Google made its scalable fuzzing tool, called ClusterFuzz available as open source, yesterday. ClusterFuzz is used by Google for fuzzing the Chrome Browser, a technique that helps detect bugs in software by feeding unexpected inputs to a target program. For fuzzing to be effective, it should be continuous, done at scale, and integrated into the development process of a software project.
ClusterFuzz can run on clusters with over 25,000 machines and can effectively highlight security and stability issues in software. It serves as the fuzzing backend for OSS-Fuzz, a service that Google released back in 2016. ClusterFuzz was earlier offered as free service to open source projects through OSS-Fuzz but is now available for anyone to use.
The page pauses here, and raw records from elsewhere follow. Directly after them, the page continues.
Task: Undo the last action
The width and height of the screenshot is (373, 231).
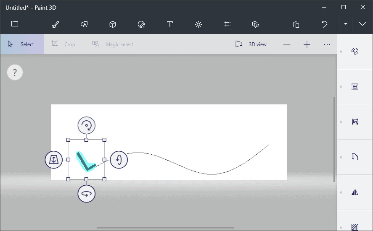Action: [x=325, y=24]
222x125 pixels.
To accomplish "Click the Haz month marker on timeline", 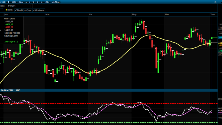I will tap(167, 14).
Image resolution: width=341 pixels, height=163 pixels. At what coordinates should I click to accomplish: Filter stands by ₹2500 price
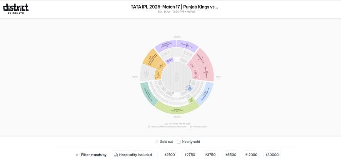point(170,155)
ClusterFuzz comes with a variety of features that help integrate fuzzing into a software project’s development process. Here are some of the key features in ClusterFuzz:
- Helps with accurate deduplication of crashes.
- Comes with a fully automatic bug filing and closing for issue trackers.
- Includes statistics for analyzing fuzzer performance, and crash rates.
- Comprises easy-to-use web interface for management and viewing crashes.
ClusterFuzz has so far tracked more than 16,000 bugs in Chrome and over 11,000 bugs in more than 160 open source projects integrated with OSS-Fuzz. ClusterFuzz can detect bugs hours after they have been introduced and is capable of verifying the fix within a day.
“We developed ClusterFuzz over eight years to fit seamlessly into developer workflows, and to make it dead simple to find bugs and get them fixed. Through open sourcing ClusterFuzz, we hope to encourage all software developers to integrate fuzzing into their workflows.”, states the ClusterFuzz team members.